_What the exercise asks_
What is needed is an exact reproduction of the lines in the records below, starting at the line with "Click Založit VZ in header" and ending at the line with "This screenshot has width=334, height=228.", both included, and nothing else; pictures stay out.
---- Available records
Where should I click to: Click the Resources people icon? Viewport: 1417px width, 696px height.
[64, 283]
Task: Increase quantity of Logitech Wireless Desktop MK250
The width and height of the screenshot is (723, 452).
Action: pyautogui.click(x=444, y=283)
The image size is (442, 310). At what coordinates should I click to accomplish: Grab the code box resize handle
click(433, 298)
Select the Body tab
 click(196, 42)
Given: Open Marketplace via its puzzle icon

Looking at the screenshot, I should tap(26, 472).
--------
---- Available records
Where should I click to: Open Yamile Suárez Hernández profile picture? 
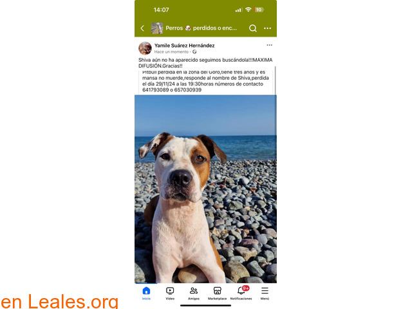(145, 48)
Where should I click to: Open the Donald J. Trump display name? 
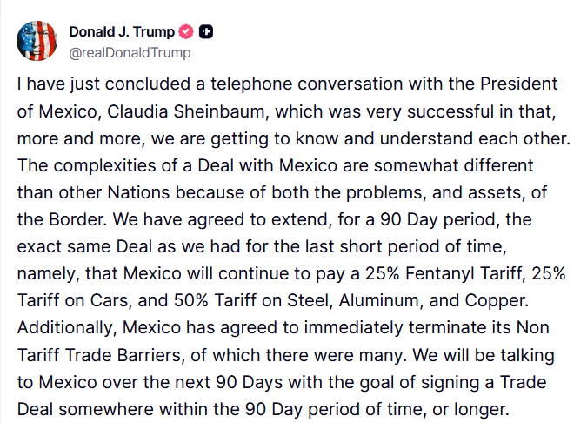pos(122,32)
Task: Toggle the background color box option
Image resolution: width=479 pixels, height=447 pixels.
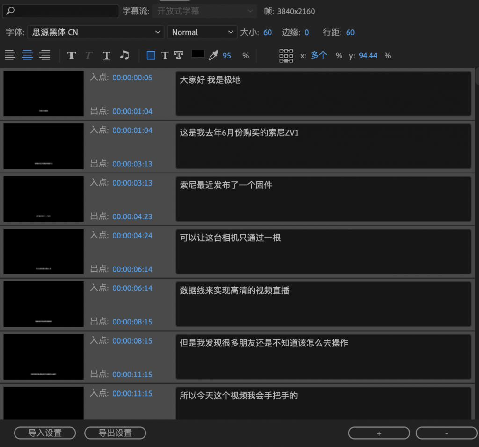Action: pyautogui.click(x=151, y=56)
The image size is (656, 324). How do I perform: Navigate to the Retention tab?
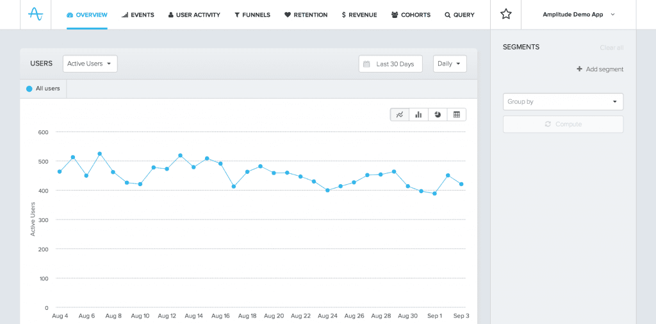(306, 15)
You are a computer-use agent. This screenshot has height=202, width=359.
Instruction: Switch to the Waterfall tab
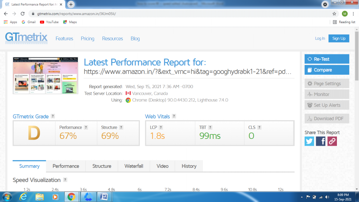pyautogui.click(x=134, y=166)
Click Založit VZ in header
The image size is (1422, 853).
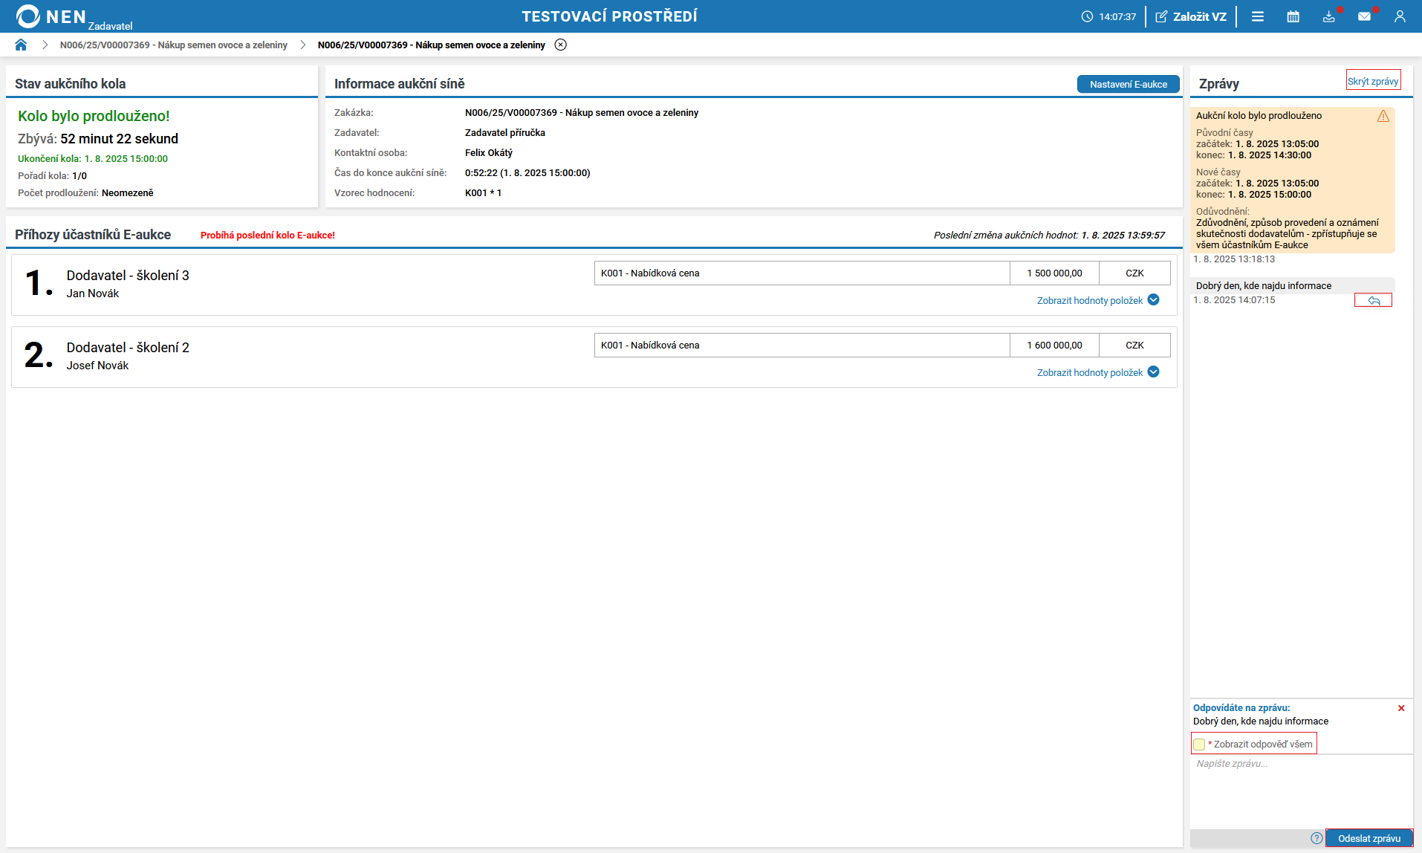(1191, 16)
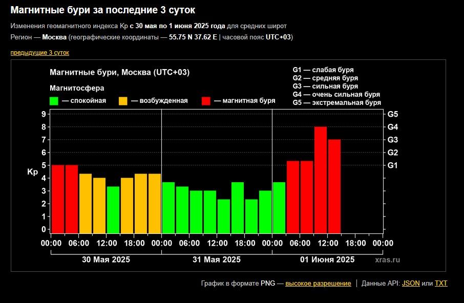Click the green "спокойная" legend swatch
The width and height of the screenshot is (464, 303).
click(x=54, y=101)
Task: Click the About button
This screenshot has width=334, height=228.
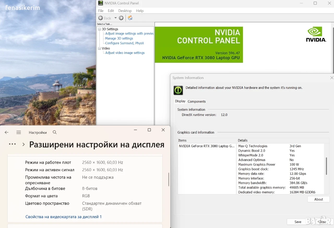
--------
---- Available records
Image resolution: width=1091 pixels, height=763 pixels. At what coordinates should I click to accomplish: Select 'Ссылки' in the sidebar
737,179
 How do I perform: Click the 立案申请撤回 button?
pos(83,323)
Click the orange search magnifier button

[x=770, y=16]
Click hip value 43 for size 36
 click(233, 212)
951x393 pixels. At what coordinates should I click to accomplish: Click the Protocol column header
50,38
--------
_Expected answer_
Click Založit VZ in header
The image size is (1422, 853).
(1191, 16)
Click the green "спокойная" legend swatch
The width and height of the screenshot is (464, 303).
click(x=54, y=101)
Task: Click the About button
This screenshot has width=334, height=228.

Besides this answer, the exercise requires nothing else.